Charlie Radford

Personal information
- Date of birth: 19 March 1900
- Place of birth: Walsall, England
- Date of death: 14 July 1924 (aged 24)
- Place of death: Wolverhampton, England
- Height: 5 ft 9 in (1.75 m)
- Position: Full-back

Youth career
- Walsall Schoolboys

Senior career*
- Years: Team / Apps / (Gls)
- ?–1920: Walsall
- 1920–1924: Manchester United / 96 / (1)

International career
- 1914: England Schoolboys / 2 / (?)

= Charlie Radford =

English footballer

Charles Radford (19 March 1900 – 14 July 1924) was an English footballer who played as a full-back, having been converted from centre-forward early in his career. Born in Walsall, he played for Walsall and Manchester United. He died in a motorcycle accident in 1924.

==Career==
Radford began his career as a schoolboy playing as a centre-forward, and was twice capped for the England Schoolboys team in 1914. He began his senior career with Walsall in the Birmingham & District League before signing for Manchester United in May 1920. However, he was unable to break into either the first team or the reserves as a forward, so he was tried out at right-back for much of the 1920–21 Central League season. With the reserves having won the Central League title that year, Radford was given his first-team debut in the final game of the 1920–21 Football League season – a 3–0 win at home to Derby County on 7 May 1921.

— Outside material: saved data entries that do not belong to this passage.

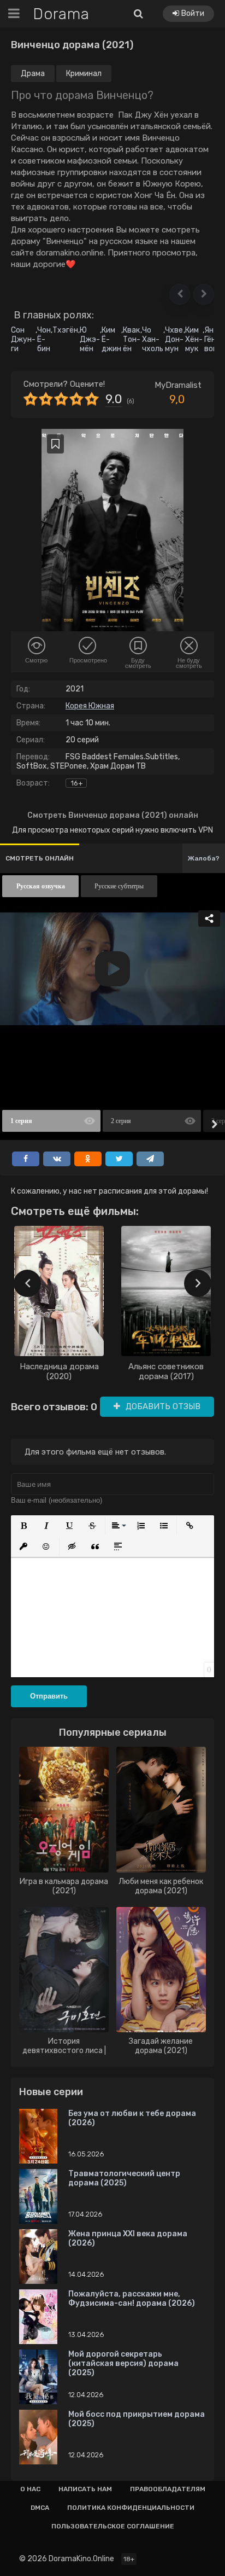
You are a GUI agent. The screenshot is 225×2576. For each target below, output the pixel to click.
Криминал (84, 73)
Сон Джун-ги (23, 339)
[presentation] (27, 1283)
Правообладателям (167, 2489)
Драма (33, 73)
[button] (179, 294)
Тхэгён (65, 330)
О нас (30, 2489)
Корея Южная (90, 706)
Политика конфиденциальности (130, 2507)
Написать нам (85, 2489)
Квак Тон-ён (131, 339)
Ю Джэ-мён (90, 339)
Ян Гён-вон (212, 339)
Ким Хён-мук (194, 339)
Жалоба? (204, 858)
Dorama (61, 14)
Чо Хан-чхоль (152, 339)
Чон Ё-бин (44, 339)
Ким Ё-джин (111, 339)
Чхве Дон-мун (174, 339)
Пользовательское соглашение (112, 2526)
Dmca (40, 2507)
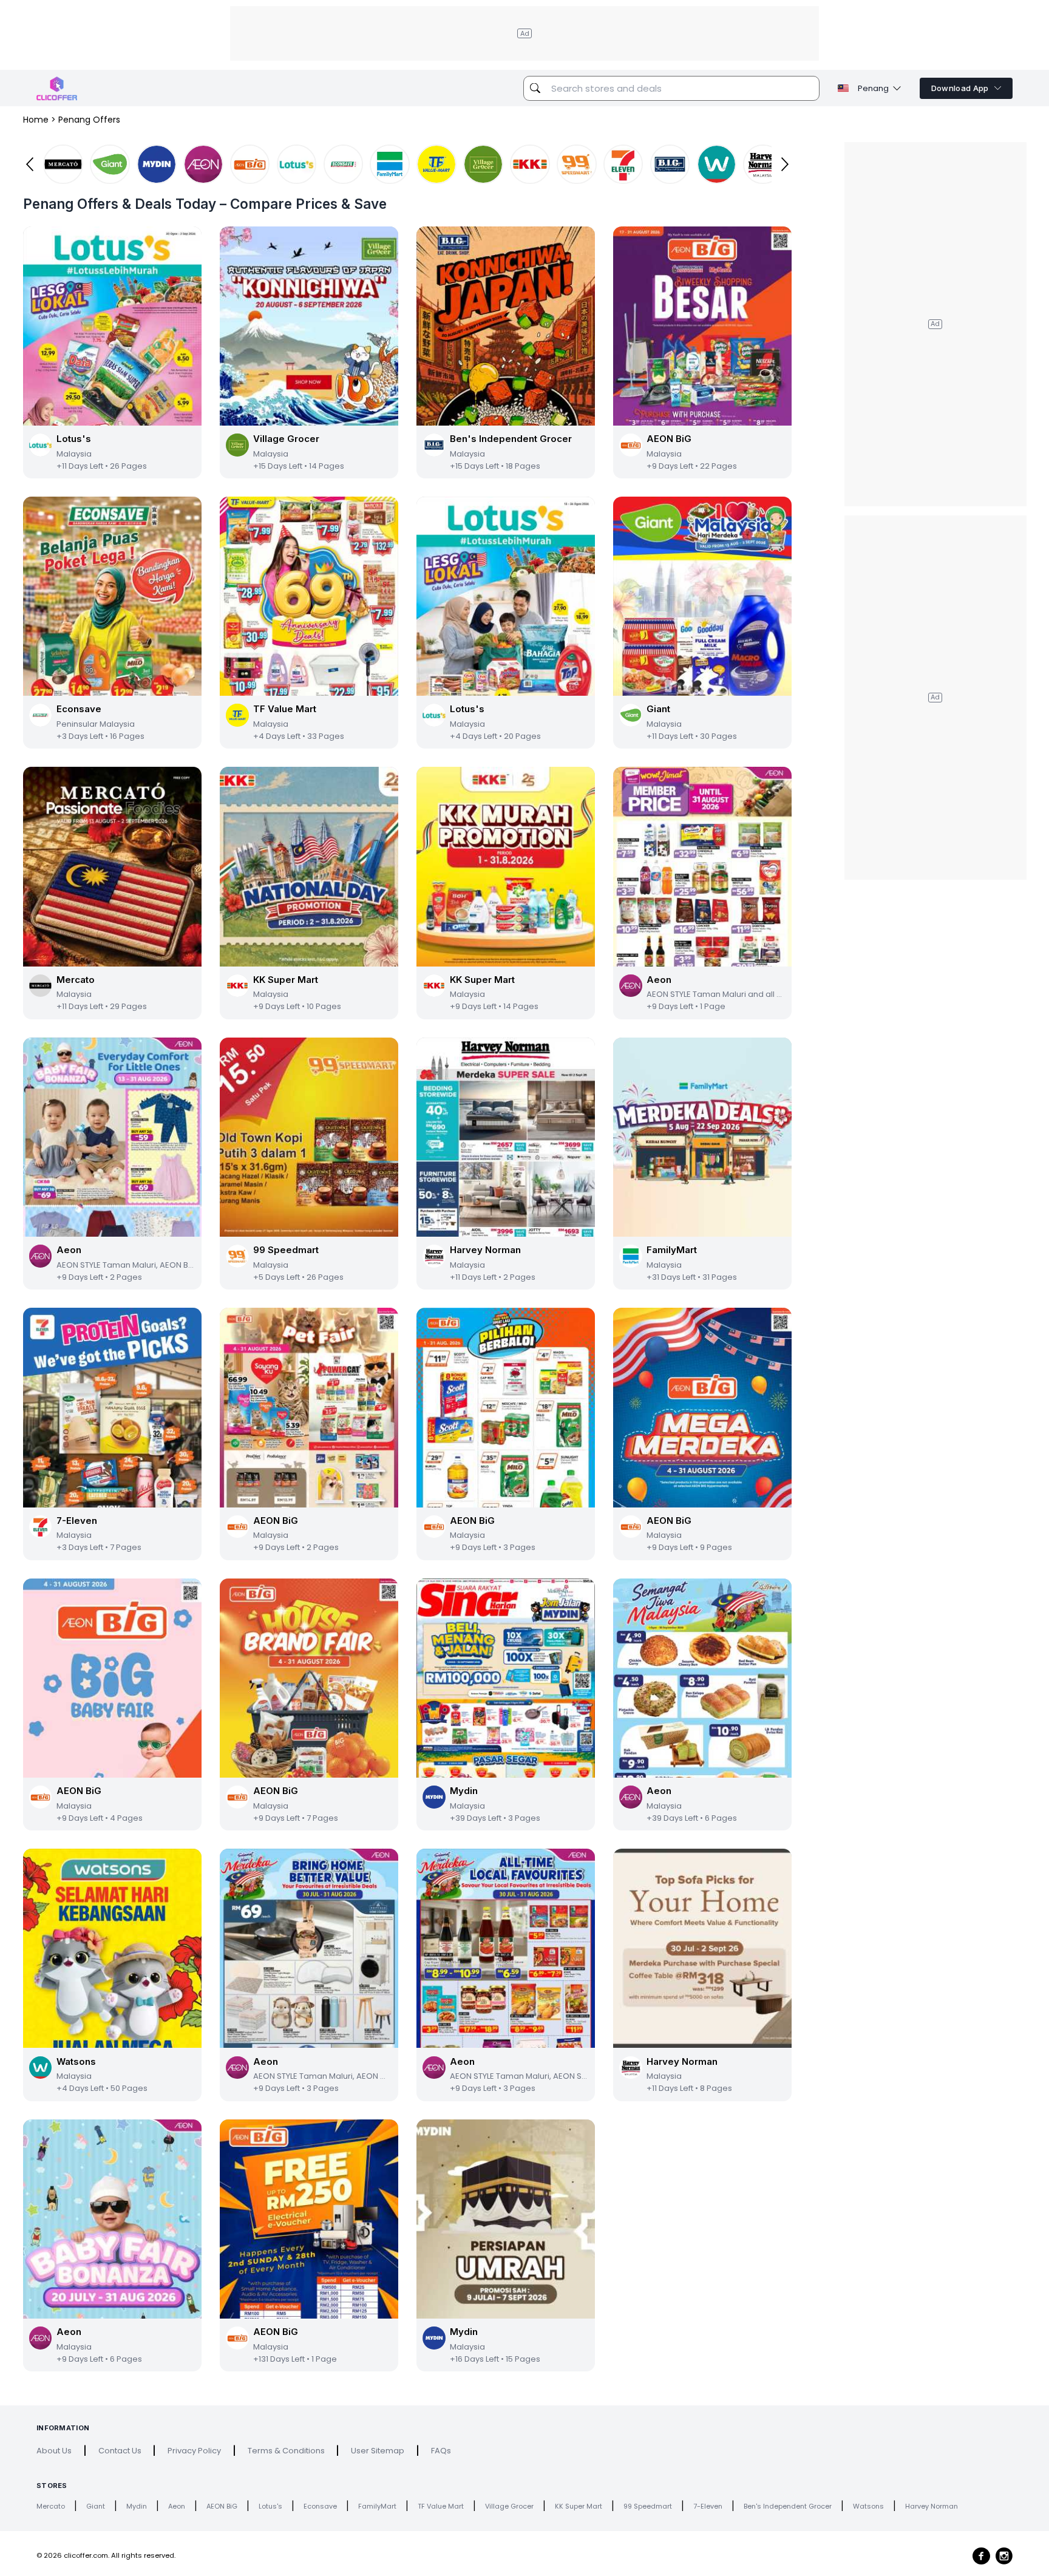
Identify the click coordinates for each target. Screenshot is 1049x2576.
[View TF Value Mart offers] (436, 164)
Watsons (868, 2506)
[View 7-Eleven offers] (623, 164)
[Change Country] (843, 88)
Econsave (320, 2506)
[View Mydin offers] (157, 164)
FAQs (441, 2450)
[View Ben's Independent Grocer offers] (670, 164)
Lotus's (270, 2506)
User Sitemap (377, 2450)
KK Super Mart (578, 2506)
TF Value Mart (441, 2506)
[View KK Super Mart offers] (530, 164)
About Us (54, 2450)
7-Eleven (707, 2506)
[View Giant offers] (110, 164)
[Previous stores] (30, 164)
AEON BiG (221, 2506)
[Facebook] (981, 2555)
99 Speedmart (647, 2506)
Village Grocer (509, 2506)
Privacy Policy (194, 2450)
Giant (95, 2506)
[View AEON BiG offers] (250, 164)
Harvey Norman (931, 2506)
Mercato (50, 2506)
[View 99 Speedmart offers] (577, 164)
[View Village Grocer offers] (483, 164)
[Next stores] (785, 164)
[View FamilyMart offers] (390, 164)
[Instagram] (1004, 2555)
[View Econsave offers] (344, 164)
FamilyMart (377, 2506)
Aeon (176, 2506)
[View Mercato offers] (63, 164)
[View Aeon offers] (203, 164)
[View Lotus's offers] (297, 164)
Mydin (136, 2506)
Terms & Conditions (286, 2450)
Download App (960, 88)
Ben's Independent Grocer (788, 2506)
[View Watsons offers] (717, 164)
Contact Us (119, 2450)
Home (36, 120)
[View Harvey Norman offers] (763, 164)
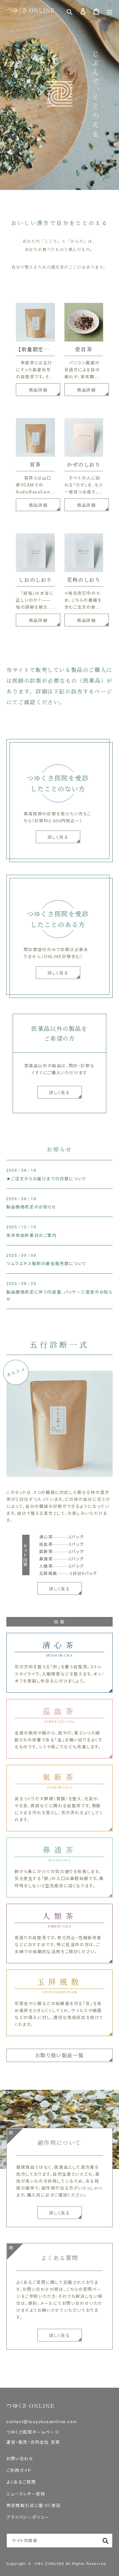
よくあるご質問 (21, 2482)
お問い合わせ (20, 2458)
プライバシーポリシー (28, 2517)
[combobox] (59, 2541)
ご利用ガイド (19, 2470)
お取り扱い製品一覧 (59, 2055)
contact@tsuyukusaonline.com (41, 2421)
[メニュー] (109, 10)
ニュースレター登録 (25, 2494)
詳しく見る (59, 1092)
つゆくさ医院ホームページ (32, 2432)
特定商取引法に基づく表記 (33, 2505)
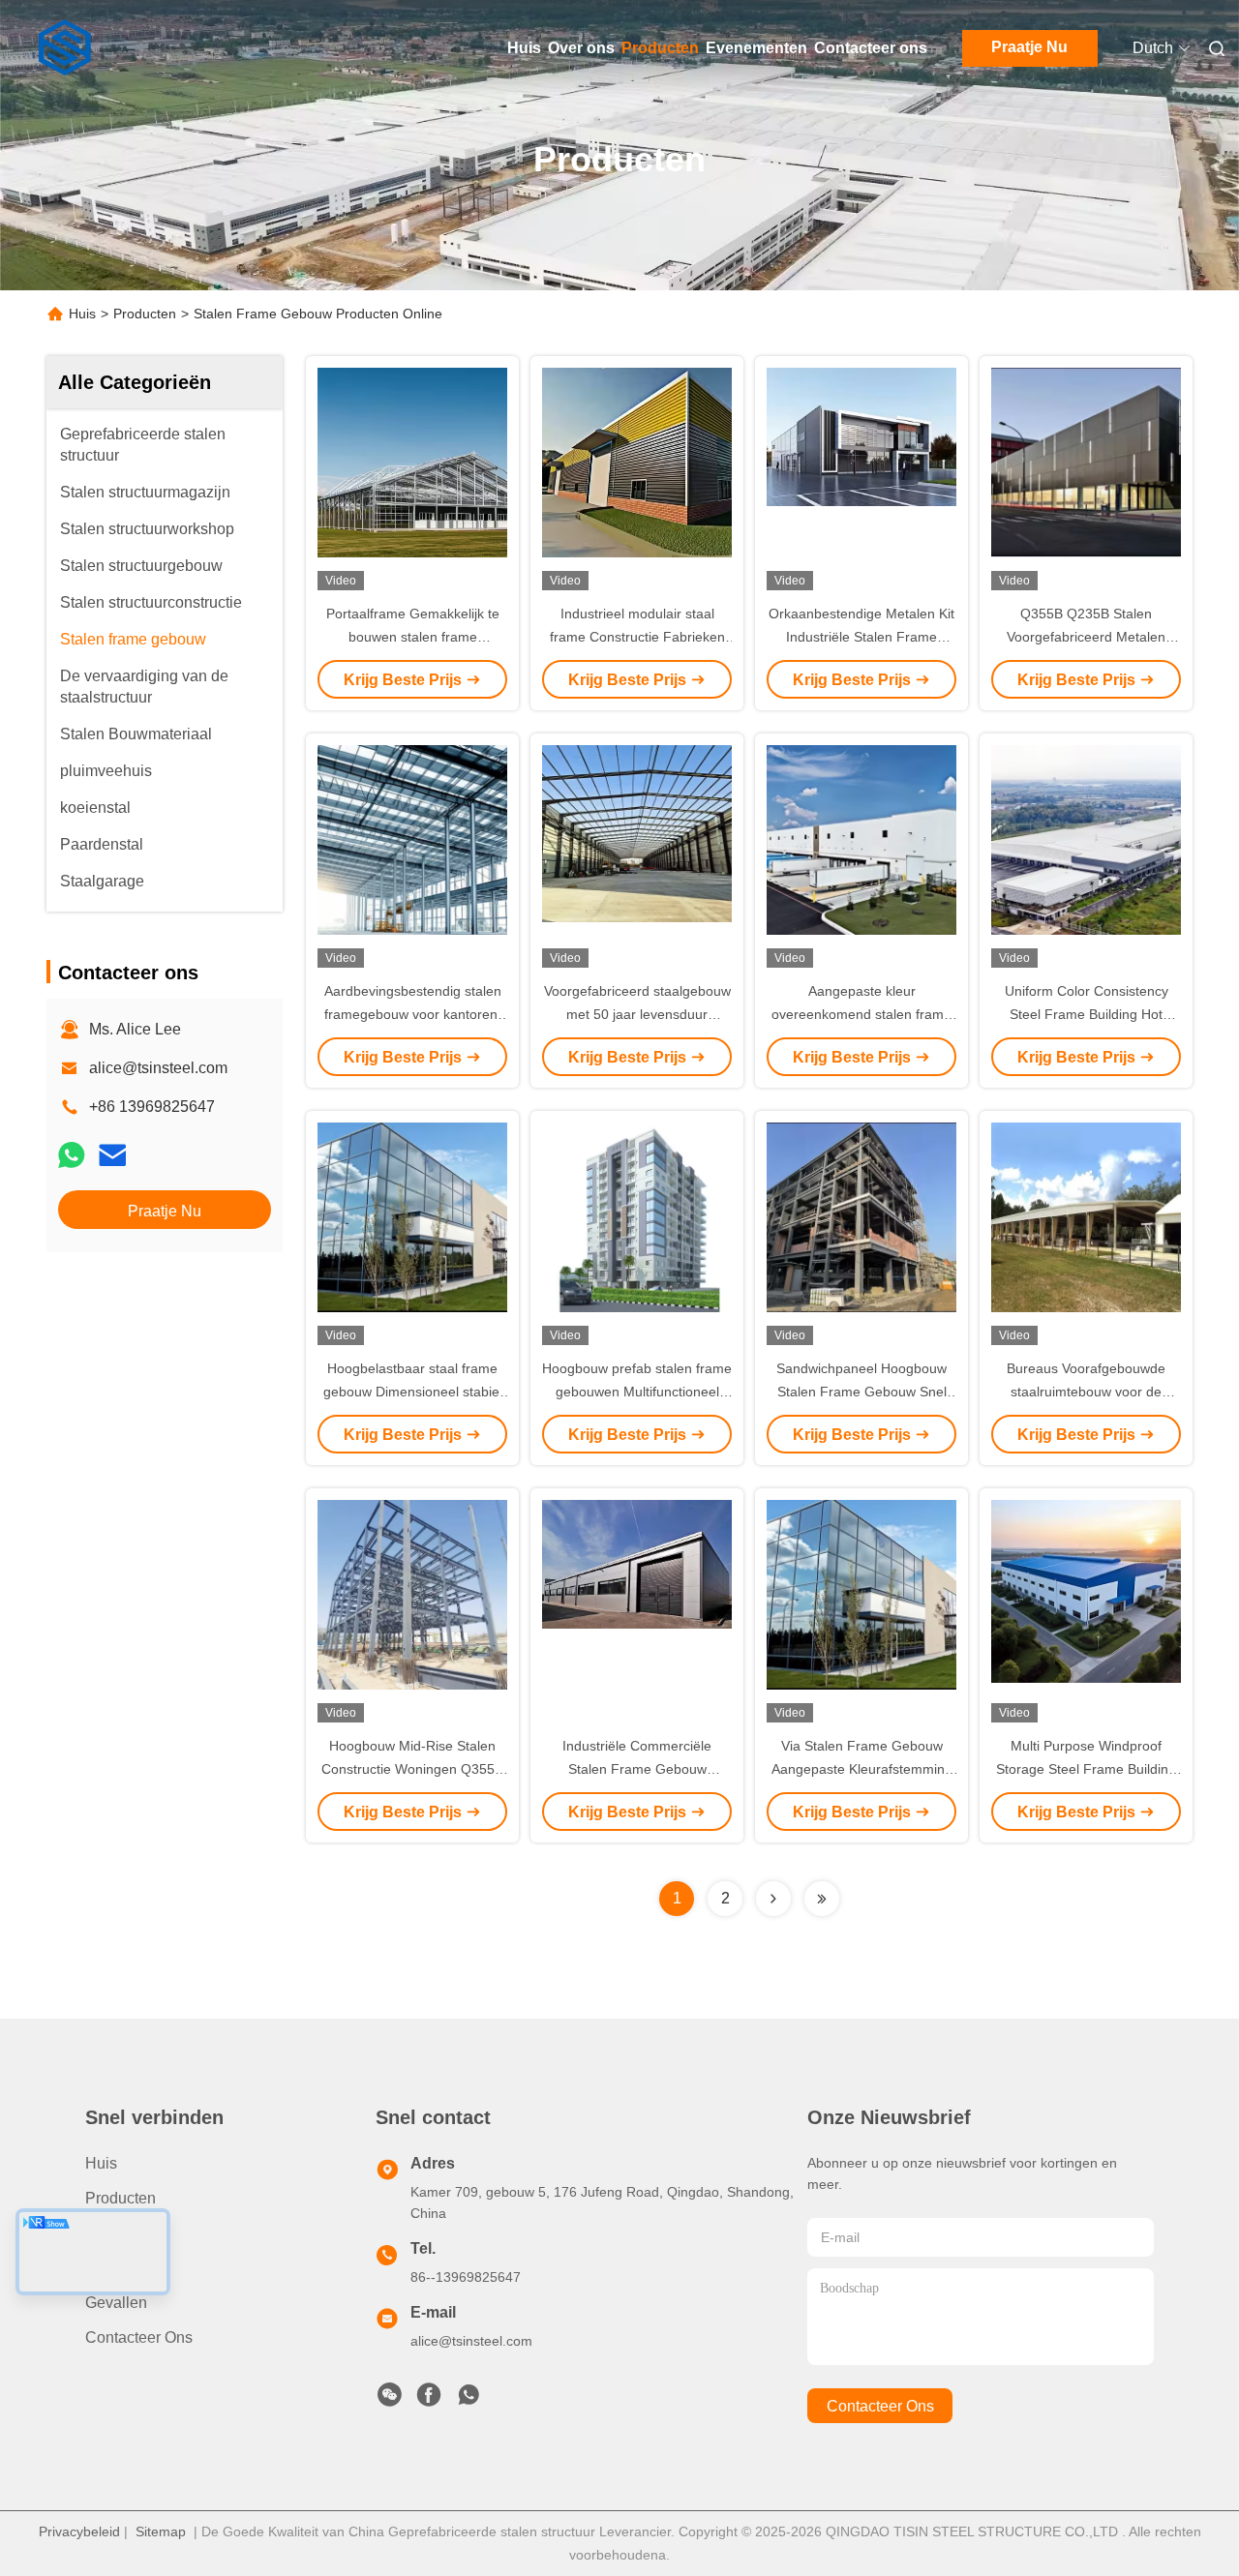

Radford became Manchester United's regular right-back for the 1921–22 season, playing in 26 of their 42 league matches; however, he was unable to prevent them from finishing bottom of the First Division with the worst defensive record in the division. The following season, he missed just eight league matches, and scored his first goal for Manchester United in a 2–1 home win over Blackpool on 7 April 1923. He missed a further 12 matches in 1923–24, including the last eight games of the season, which he missed due to suspension, having been sent off in a match against Nelson in March 1924. He never played for Manchester United again as he was killed in a motorcycle accident in Wolverhampton in July 1924. His last game for the club came in a 1–1 draw away to Hull City on 22 March 1924.